[Collected data entries]
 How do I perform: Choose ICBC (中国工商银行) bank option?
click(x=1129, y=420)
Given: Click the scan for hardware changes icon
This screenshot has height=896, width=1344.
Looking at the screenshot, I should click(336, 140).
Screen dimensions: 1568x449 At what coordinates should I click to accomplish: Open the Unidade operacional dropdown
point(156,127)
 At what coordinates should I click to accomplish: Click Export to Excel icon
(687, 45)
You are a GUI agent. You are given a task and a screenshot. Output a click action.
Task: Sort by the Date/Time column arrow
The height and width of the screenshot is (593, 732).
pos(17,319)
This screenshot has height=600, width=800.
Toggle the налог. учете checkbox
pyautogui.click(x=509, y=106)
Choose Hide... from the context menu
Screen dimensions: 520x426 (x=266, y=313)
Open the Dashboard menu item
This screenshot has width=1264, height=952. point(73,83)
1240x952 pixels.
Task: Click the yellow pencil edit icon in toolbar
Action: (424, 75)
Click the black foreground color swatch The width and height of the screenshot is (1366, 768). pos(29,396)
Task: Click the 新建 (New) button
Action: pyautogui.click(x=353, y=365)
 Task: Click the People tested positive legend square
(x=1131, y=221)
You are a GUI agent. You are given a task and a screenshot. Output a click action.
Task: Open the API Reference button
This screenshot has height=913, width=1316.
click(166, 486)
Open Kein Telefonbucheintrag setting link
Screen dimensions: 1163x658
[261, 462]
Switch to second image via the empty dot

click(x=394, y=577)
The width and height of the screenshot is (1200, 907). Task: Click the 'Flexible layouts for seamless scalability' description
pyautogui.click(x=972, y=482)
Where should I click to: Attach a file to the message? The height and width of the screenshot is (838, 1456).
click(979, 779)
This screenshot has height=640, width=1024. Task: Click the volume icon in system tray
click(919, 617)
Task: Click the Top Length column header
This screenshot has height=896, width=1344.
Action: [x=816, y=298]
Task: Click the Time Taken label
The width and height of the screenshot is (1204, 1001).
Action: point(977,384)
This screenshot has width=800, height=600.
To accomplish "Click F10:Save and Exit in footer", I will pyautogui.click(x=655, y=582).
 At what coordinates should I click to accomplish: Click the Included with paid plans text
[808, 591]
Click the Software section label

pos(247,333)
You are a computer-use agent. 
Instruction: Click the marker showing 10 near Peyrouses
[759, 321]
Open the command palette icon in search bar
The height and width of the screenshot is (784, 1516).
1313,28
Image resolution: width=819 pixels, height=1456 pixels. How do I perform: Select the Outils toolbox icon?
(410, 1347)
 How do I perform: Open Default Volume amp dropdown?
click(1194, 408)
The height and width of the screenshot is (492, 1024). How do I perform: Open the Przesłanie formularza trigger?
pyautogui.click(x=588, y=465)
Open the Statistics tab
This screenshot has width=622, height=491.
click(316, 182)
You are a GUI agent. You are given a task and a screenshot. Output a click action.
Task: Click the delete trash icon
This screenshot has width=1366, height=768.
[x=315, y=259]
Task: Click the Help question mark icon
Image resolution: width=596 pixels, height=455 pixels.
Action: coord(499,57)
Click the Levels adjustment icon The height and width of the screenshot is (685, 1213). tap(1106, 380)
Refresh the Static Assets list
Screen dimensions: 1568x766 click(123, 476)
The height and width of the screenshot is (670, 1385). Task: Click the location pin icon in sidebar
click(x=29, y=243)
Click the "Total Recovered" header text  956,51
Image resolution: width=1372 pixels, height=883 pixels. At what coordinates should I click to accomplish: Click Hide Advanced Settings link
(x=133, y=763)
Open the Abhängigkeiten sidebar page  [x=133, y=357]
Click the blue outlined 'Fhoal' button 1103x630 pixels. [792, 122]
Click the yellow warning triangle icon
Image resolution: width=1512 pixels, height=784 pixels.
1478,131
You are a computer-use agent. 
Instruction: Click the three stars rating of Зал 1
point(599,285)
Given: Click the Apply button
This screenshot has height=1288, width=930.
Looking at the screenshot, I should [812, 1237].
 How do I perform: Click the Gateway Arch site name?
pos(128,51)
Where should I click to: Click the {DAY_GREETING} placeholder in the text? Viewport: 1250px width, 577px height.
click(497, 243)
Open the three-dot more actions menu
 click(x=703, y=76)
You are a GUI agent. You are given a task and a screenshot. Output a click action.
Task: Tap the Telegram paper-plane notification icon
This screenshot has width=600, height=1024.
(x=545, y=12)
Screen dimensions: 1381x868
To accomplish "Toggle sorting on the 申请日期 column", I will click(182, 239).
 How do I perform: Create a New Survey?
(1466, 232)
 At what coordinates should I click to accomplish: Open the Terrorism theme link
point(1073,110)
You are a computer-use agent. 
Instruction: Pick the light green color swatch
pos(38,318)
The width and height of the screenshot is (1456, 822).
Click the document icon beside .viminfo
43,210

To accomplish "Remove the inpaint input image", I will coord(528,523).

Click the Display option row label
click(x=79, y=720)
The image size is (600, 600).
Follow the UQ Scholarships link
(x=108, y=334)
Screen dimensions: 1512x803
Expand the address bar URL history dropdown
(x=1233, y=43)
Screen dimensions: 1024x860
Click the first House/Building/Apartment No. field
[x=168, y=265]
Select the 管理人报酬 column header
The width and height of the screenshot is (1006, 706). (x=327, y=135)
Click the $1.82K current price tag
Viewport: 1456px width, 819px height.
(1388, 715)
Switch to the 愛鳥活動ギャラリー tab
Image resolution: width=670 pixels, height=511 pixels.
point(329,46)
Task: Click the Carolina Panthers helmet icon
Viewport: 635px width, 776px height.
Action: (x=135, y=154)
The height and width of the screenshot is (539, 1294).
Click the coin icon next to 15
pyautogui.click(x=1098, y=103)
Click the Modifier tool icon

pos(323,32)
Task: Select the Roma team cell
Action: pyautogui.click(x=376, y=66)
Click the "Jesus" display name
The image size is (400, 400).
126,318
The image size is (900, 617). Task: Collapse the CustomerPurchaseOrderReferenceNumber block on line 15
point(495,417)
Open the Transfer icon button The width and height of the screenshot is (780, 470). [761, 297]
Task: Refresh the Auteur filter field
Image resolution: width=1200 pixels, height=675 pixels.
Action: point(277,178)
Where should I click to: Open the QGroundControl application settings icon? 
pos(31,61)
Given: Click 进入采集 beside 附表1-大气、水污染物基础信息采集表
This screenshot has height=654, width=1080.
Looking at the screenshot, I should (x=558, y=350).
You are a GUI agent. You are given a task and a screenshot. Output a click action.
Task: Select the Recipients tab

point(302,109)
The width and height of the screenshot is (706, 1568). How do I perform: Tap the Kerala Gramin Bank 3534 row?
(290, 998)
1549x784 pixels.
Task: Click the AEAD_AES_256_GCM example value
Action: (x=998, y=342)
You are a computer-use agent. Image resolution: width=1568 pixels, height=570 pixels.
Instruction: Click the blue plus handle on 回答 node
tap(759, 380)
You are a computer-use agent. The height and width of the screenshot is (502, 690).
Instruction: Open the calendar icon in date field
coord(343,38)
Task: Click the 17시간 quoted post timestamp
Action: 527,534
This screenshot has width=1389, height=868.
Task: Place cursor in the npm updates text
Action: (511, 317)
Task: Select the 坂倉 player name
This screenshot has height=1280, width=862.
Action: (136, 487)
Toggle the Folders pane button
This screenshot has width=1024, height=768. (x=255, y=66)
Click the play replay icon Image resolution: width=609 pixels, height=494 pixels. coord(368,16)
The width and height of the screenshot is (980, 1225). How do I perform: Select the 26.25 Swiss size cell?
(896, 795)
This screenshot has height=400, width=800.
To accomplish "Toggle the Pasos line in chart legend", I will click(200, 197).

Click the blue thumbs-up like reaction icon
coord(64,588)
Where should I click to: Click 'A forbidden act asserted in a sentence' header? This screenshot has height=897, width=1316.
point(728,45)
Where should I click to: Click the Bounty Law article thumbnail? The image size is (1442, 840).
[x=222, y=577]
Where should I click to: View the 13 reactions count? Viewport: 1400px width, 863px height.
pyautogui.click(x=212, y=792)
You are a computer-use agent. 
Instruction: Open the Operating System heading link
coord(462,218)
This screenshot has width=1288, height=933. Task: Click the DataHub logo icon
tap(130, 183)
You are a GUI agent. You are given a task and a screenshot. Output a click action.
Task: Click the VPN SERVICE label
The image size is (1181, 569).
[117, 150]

## [Goal]
Please write out the listing again from the line with "Screen dimensions: 1512x803" to the line with "[x=168, y=265]", changing "Expand" to "Open" and leaving everything else as it is.

## [Answer for this exercise]
Screen dimensions: 1512x803
Open the address bar URL history dropdown
(x=1233, y=43)
Screen dimensions: 1024x860
Click the first House/Building/Apartment No. field
[x=168, y=265]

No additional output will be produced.